(Dataset records)
- Opening Delimiter -

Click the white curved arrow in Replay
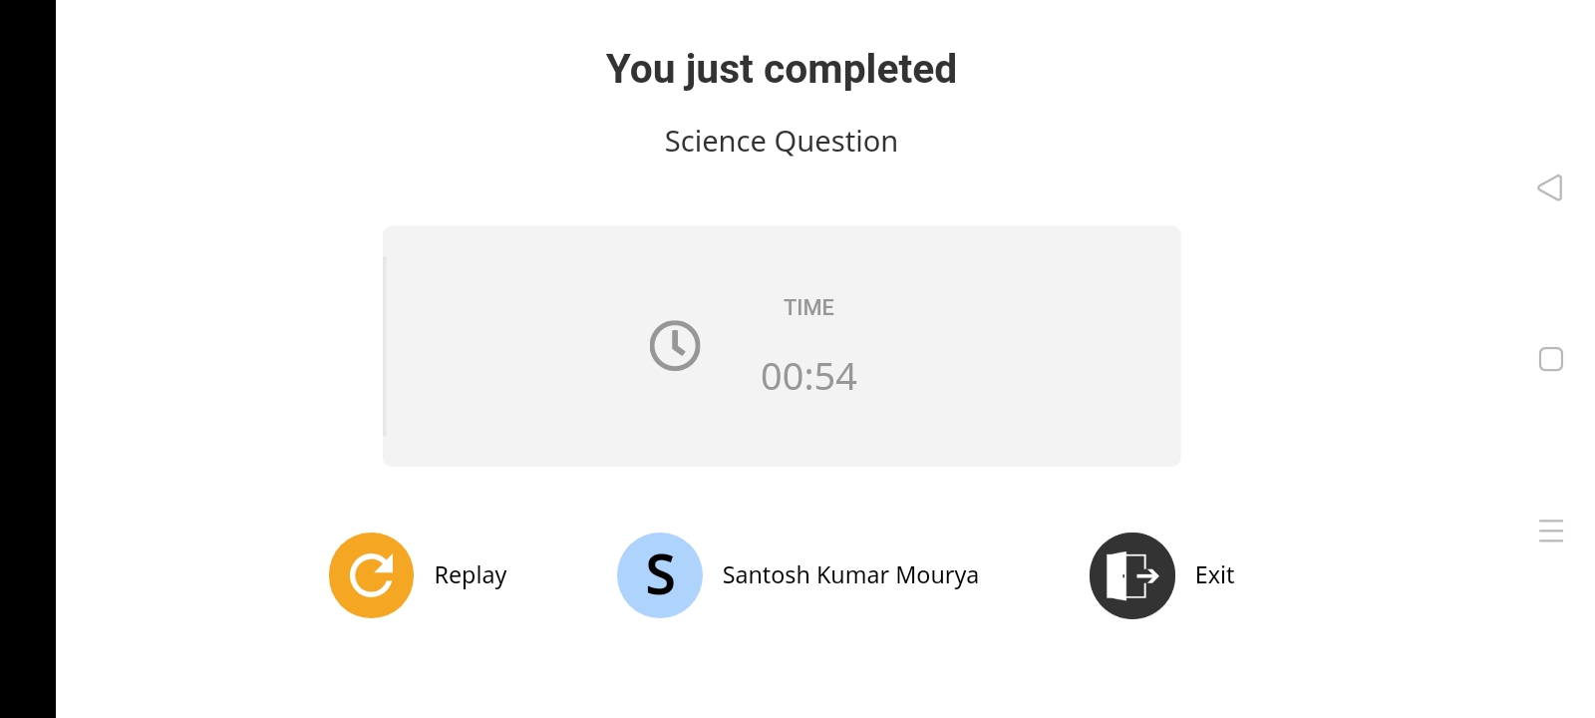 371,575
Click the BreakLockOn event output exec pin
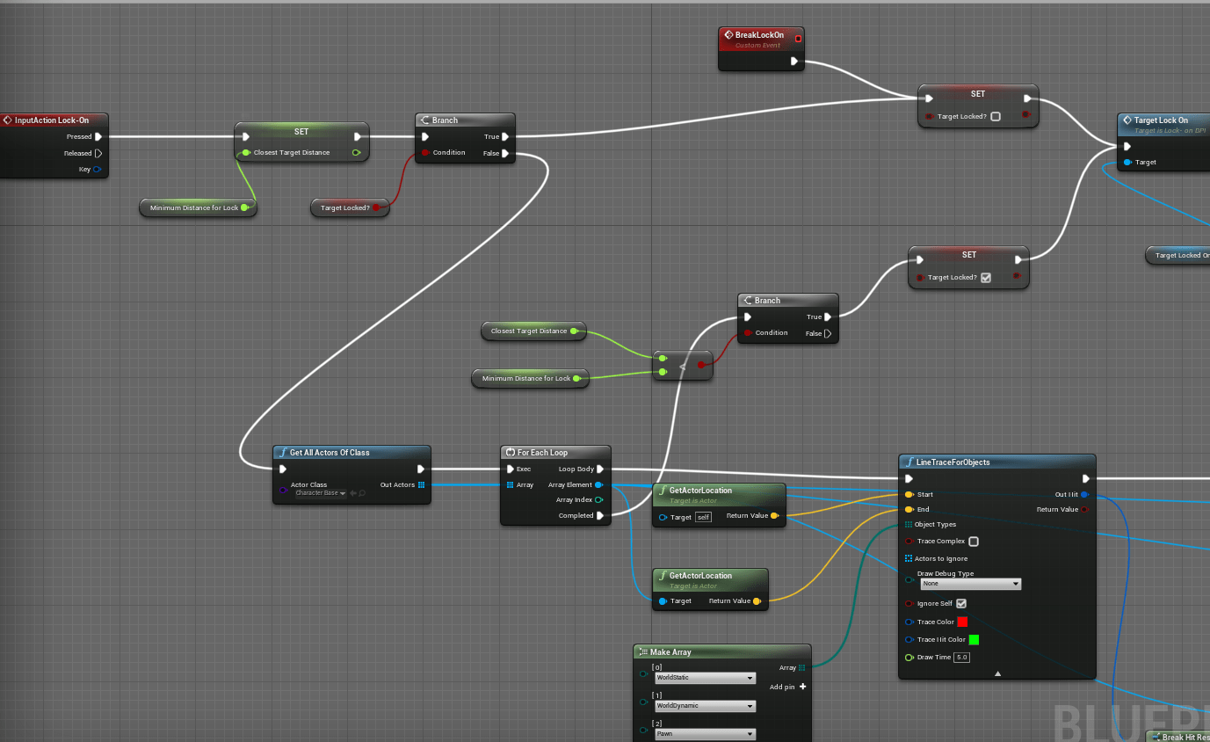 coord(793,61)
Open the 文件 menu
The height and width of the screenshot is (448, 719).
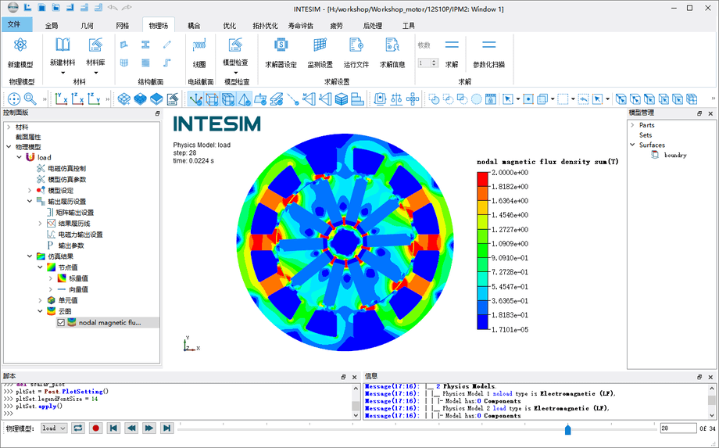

- Closing Delimiter -

- _Task brief_
Output each of the lines above exactly, apart from the images.

- _Response area_
Click the white curved arrow in Replay
 371,575
Click the BreakLockOn event output exec pin
 coord(793,61)
Open the 文件 menu
The height and width of the screenshot is (448, 719).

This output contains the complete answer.